Prime Minister Scott Morrison has taken aim at Western Australia and Queensland over their strict border closures, saying they should only be in place for health reasons.
NSW residents’ hopes of travelling to Queensland soon could be dashed after the state recorded eight locally acquired cases on Oct. 8, three of which had already been flagged.
Queensland has set a strict benchmark of 28 days of unlinked community transmission before NSW residents can visit.
NSW still has another day to go of a 48-hour deadline before Queensland resets the clock.
But Premier Annastacia Palaszczuk—who is in the midst of a state election campaign—has muddied the waters by saying it won’t automatically occur.
Asked about reopening the border, she said she was “not ruling out anything.”
Of the eight new cases in NSW, one is being investigated while the rest are linked to a known case or cluster.
NSW Premier Gladys Berejiklian says businesses not properly following their COVID-safe plans will face the full force of the law.
“Our patience in relation to businesses not doing the right thing is wearing thin,” she told reporters in Sydney on Oct. 8.
WA is using the same strict benchmark as Queensland before allowing travel from eastern states.
Morrison is concerned WA leader Mark McGowan is using the restrictions for economic protectionism, after the premier said a travel bubble with other states would only result in the west losing tourism dollars.

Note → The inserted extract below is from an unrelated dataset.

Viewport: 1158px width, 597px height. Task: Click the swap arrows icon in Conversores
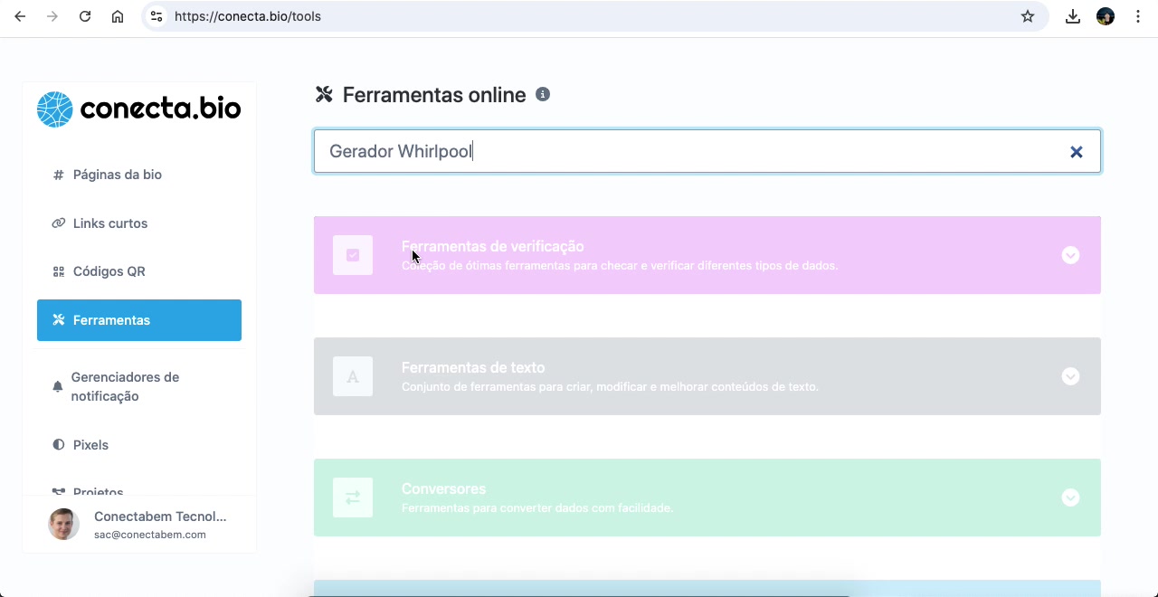point(353,498)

“Locking people in a state so they won’t spend money in other parts of the country, well that’s not the Australian way,” the prime minister told 2GB radio.
He criticised Palaszczuk for keeping borders closed, arguing more people in NSW had returned to work than in her state.
“We need Queenslanders back in jobs.”
Victoria has recorded another 11 cases of coronavirus on Oct. 8 but no deaths, keeping the national toll at 897.
The cases take Melbourne’s all important 14-day case average down to 9.7.
The city needs a 14-day average of five or fewer cases and no more than five mystery cases to ease restrictions on Oct. 19.
Victorian Premier Daniel Andrews says it is “highly unlikely that nothing will change” by that date.
“There will be some changes, the exact nature of those changes we will need to look at,” he told reporters in Melbourne.
“You only get one chance to take these safe and steady steps.
“I think the vast majority of Victorians are determined to do this in a safe way, in a steady way, so that we aren’t pinballing in and out of really onerous restrictions throughout the summer and well into 2021.”
Meanwhile, South Australia has extended its buffer zone with Victoria, easing restrictions on border communities.